:: EXCERPTED DATA

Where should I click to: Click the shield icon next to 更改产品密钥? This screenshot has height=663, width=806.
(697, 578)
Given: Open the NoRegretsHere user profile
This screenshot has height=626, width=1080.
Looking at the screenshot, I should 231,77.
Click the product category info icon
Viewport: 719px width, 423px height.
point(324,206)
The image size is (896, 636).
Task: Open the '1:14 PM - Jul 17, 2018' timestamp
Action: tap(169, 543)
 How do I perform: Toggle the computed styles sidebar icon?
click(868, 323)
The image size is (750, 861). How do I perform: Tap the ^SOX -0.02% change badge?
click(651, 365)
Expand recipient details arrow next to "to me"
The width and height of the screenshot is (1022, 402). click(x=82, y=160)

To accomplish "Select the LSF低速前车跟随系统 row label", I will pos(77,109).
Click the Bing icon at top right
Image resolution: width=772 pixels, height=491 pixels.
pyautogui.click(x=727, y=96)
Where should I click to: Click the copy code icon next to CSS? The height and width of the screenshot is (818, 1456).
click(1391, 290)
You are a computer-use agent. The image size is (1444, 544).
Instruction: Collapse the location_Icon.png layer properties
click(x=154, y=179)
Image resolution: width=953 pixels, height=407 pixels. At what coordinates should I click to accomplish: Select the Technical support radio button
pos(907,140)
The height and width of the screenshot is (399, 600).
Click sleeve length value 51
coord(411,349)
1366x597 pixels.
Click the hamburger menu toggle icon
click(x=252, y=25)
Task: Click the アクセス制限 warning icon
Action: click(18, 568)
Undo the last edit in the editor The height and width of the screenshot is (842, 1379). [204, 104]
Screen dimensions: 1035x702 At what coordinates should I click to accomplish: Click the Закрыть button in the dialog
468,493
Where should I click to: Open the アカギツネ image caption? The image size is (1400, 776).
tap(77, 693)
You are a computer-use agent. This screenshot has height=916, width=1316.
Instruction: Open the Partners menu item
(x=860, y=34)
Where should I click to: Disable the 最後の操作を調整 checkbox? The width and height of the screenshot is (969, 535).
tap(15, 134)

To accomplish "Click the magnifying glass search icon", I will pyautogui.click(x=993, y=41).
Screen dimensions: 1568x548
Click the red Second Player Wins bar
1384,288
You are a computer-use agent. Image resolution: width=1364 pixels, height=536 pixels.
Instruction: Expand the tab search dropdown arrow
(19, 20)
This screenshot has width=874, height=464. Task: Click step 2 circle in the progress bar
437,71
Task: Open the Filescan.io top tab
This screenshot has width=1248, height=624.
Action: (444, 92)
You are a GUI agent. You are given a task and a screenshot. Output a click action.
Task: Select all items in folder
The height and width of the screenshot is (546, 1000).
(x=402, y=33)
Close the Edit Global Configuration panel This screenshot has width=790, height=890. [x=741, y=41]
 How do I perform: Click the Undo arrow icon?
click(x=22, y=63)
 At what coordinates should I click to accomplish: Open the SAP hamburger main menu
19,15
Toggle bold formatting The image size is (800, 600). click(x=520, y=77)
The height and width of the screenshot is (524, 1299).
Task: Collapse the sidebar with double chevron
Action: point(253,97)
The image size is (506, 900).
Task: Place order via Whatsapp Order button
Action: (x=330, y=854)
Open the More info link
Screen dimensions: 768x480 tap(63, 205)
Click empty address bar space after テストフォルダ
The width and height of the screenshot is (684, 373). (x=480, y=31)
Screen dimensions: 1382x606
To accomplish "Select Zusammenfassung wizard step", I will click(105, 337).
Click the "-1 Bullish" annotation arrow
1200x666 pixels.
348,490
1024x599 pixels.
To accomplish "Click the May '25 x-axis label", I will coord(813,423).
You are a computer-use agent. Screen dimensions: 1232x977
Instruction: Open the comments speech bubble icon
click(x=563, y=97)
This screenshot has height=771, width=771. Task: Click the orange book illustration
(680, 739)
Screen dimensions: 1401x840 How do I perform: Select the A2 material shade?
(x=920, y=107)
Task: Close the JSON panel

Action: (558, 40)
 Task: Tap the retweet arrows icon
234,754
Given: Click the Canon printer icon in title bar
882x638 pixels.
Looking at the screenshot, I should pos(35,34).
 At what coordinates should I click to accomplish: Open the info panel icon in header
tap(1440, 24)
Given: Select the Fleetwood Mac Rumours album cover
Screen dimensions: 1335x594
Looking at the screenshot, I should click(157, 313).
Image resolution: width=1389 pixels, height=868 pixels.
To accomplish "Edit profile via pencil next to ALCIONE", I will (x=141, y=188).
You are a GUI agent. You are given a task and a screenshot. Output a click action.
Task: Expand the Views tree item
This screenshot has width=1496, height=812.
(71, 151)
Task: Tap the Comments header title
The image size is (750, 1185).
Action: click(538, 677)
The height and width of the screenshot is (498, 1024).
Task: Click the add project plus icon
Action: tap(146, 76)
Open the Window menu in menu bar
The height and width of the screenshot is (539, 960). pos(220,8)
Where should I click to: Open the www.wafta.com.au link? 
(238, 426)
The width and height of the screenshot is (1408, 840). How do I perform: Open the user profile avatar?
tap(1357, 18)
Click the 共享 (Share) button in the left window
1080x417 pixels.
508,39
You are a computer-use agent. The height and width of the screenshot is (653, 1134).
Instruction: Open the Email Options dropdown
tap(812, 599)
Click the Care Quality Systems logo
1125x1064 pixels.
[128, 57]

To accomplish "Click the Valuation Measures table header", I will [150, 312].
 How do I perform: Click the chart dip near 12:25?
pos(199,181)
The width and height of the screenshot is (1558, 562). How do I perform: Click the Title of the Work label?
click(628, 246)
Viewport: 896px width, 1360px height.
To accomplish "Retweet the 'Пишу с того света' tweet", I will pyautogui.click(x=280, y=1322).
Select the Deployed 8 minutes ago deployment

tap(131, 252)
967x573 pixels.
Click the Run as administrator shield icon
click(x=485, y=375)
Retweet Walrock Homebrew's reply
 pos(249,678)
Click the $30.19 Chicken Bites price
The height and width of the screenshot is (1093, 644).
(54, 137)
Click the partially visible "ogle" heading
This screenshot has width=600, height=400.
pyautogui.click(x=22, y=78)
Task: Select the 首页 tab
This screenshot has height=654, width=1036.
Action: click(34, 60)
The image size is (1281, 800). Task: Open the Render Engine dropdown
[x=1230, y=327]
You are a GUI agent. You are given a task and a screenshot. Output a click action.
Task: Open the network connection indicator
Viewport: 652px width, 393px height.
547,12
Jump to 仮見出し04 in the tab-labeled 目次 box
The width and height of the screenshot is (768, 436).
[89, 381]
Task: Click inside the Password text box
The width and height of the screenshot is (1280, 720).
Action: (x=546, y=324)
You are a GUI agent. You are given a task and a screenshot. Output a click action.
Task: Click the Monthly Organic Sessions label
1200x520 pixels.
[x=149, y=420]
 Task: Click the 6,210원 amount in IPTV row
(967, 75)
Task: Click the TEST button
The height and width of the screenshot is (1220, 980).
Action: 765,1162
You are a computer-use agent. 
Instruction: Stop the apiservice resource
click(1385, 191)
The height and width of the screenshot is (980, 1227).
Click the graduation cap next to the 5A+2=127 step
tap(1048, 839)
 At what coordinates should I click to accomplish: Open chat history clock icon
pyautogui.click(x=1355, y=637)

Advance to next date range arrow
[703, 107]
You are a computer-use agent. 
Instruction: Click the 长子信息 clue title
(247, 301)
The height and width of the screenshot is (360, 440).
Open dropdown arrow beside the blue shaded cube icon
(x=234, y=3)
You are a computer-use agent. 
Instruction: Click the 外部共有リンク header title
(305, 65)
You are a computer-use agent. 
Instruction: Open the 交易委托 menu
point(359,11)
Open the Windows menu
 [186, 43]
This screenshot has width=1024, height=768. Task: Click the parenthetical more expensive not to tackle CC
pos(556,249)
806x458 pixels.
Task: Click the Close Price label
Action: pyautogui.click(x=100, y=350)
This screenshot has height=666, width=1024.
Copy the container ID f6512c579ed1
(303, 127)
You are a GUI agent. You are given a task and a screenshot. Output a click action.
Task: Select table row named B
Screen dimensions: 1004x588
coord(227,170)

::::

**WHAT YOU SHOULD DO:**
In the records above, collect each line with "table".

**RESULT OF THE TASK:**
To accomplish "Click the Valuation Measures table header", I will [150, 312].
Task: Select table row named B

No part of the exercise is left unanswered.